## begin THE INPUT

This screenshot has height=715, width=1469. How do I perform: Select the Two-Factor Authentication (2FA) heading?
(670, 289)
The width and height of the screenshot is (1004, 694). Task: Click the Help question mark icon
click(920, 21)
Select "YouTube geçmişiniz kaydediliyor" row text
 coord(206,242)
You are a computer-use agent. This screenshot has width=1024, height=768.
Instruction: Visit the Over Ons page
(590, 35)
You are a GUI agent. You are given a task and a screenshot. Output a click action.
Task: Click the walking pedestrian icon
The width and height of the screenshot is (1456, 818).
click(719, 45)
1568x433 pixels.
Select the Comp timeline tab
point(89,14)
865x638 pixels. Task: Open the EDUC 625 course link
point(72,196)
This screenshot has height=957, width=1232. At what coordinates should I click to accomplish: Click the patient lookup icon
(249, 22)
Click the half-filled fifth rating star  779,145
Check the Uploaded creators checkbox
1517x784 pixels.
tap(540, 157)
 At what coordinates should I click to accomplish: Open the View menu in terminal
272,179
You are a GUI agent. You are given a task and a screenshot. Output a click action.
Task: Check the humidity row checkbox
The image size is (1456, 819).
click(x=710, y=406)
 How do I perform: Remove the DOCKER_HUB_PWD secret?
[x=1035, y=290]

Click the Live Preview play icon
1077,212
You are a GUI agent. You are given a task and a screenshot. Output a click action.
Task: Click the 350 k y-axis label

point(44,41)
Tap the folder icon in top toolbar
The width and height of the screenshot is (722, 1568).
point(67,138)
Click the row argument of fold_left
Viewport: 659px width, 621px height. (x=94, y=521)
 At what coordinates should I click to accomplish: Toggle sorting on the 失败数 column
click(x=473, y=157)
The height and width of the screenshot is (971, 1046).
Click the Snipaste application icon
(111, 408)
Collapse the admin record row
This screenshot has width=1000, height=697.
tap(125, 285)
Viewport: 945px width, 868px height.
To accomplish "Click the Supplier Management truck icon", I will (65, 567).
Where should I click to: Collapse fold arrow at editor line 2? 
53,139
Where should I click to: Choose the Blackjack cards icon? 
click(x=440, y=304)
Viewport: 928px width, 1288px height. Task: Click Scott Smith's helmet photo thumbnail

## end THE INPUT

■ WORK TO BE COMPLETED ■
Could you change "GUI agent" to "interface agent" everywhere it occurs in the records above and write the lines out again with nothing else altered?

■ ANSWER FOR THIS EXERCISE ■
This screenshot has height=715, width=1469. How do I perform: Select the Two-Factor Authentication (2FA) heading?
(670, 289)
The width and height of the screenshot is (1004, 694). Task: Click the Help question mark icon
click(920, 21)
Select "YouTube geçmişiniz kaydediliyor" row text
 coord(206,242)
You are a computer-use agent. This screenshot has width=1024, height=768.
Instruction: Visit the Over Ons page
(590, 35)
You are a interface agent. You are given a task and a screenshot. Output a click action.
Task: Click the walking pedestrian icon
The width and height of the screenshot is (1456, 818).
click(719, 45)
1568x433 pixels.
Select the Comp timeline tab
point(89,14)
865x638 pixels. Task: Open the EDUC 625 course link
point(72,196)
This screenshot has height=957, width=1232. At what coordinates should I click to accomplish: Click the patient lookup icon
(249, 22)
Click the half-filled fifth rating star  779,145
Check the Uploaded creators checkbox
1517x784 pixels.
tap(540, 157)
 At what coordinates should I click to accomplish: Open the View menu in terminal
272,179
You are a interface agent. You are given a task and a screenshot. Output a click action.
Task: Check the humidity row checkbox
The image size is (1456, 819).
click(x=710, y=406)
 How do I perform: Remove the DOCKER_HUB_PWD secret?
[x=1035, y=290]

Click the Live Preview play icon
1077,212
You are a interface agent. You are given a task and a screenshot. Output a click action.
Task: Click the 350 k y-axis label

point(44,41)
Tap the folder icon in top toolbar
The width and height of the screenshot is (722, 1568).
point(67,138)
Click the row argument of fold_left
Viewport: 659px width, 621px height. (x=94, y=521)
 At what coordinates should I click to accomplish: Toggle sorting on the 失败数 column
click(x=473, y=157)
The height and width of the screenshot is (971, 1046).
Click the Snipaste application icon
(111, 408)
Collapse the admin record row
This screenshot has width=1000, height=697.
tap(125, 285)
Viewport: 945px width, 868px height.
To accomplish "Click the Supplier Management truck icon", I will (65, 567).
Where should I click to: Collapse fold arrow at editor line 2? 
53,139
Where should I click to: Choose the Blackjack cards icon? 
click(x=440, y=304)
Viewport: 928px width, 1288px height. Task: Click Scott Smith's helmet photo thumbnail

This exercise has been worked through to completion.